How to Follow pmarca on Twitter
2015-05-15
It started with a question: how do you follow @pmarca on Twitter? @pmarca is Marc Andreessen, investor and cofounder of Netscape. Averaging 100 tweets a day, he is hard to keep up with.
When I asked this question to a group of people I got essentially two types of answers: (a) don’t try to keep up (b) make judicious use of lists. While useful, I don’t think these suggestion hit the core of the problem:
Twitter Attention Inequality: A person tweeting 100 times a day gets 100 times more exposure than someone tweeting once a day, even though you care equally about what they have to say.
When I first tried to solve this problem a few months ago, I wrote a bunch of code that tried to solve the problem in a general way, essentially making a Twitter app that displays anyone’s timeline filtered through a some kind of relevance score. The details don’t matter - the gist is that I wasted a bunch of time dealing with Twitter API restrictions (OAuth 1, rate limits, broken libraries, unable to use certain APIs, more rate limits, etc) rather than testing my assumptions.
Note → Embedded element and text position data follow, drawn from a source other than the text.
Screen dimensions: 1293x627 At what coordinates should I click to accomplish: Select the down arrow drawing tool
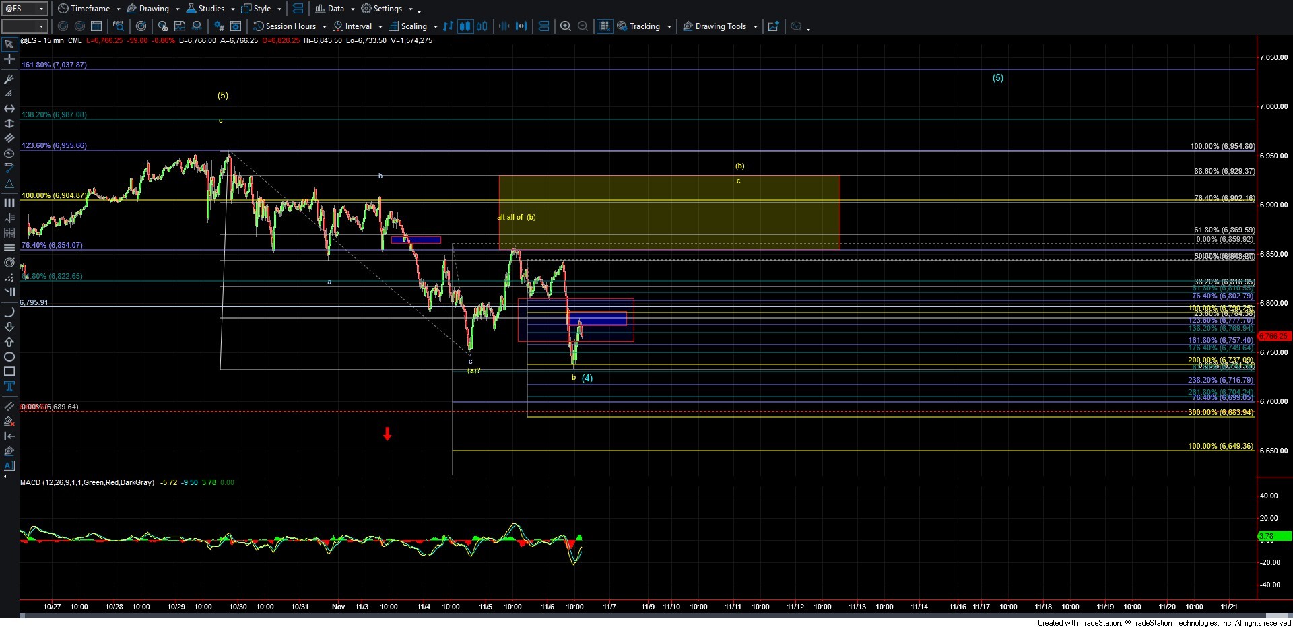[9, 327]
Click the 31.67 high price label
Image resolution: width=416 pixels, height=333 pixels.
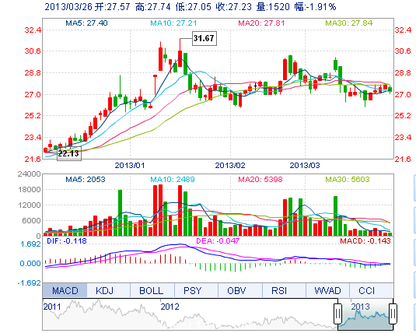[204, 38]
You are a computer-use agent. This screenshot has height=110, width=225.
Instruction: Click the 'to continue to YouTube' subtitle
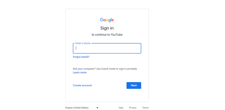point(107,35)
I attacked the problem twice, and ended up abandoning both approaches.
Yesterday I started thinking about the problem again, and realized there was a bunch of assumptions I could test without writing a single line of code.
Hypotheses
First some observations: (a) I ignore most tweets and (b) unlike email, there are no can’t-miss tweets in a timeline.
Here are some assumptions I wanted to test:
- Some people tweet 10x more than average.
- Some people tweet more relevant things than others.
- Removing heavy tweeters will increase timeline relevance.
Experiment
I looked at the last 200 tweets that came up in my timeline, which roughly corresponds to a 20 hour window. For each tweet I put them in one of three categories:
- Ignore
- Engage (click, reply, think briefly about)
- Recommend (favourite, retweet, or write down with other means)
This was a snap decision, and my measured engagement rate was probably higher than my actual one, since I don’t normally look carefully at every tweet.
Data
Out of the 200 tweets, I engaged with 20% (35) of them. Less than 5% (1.5%) were marked as recommended. The number of 3s were so negliable, just two in that time period, that I decided to bake it into the “Engage” category. Thus, 80% of tweets were simply noise.
Looking at @pmarca’s tweets during the same 20 hour period, I found that he tweeted 30-35 times. I follow around 150 people, which makes @pmarca 30x more prolific of a tweeter than the average person I follow.
However, I noticed something surprising. The engagement rate for @pmarca’s tweets was 20%, just as it was with my normal timeline! This invalidated my third assumption.
Is it possible to increase the relevance of @pmarca’s tweets in a straighforward way? I tried filtering out his retweets, as well as only looking at the ones with a favourite count of 100 or more. Neither resulted in a higher engagement ratio (sample size 10), and both were implicit assumptions that I had in my initial prototypes.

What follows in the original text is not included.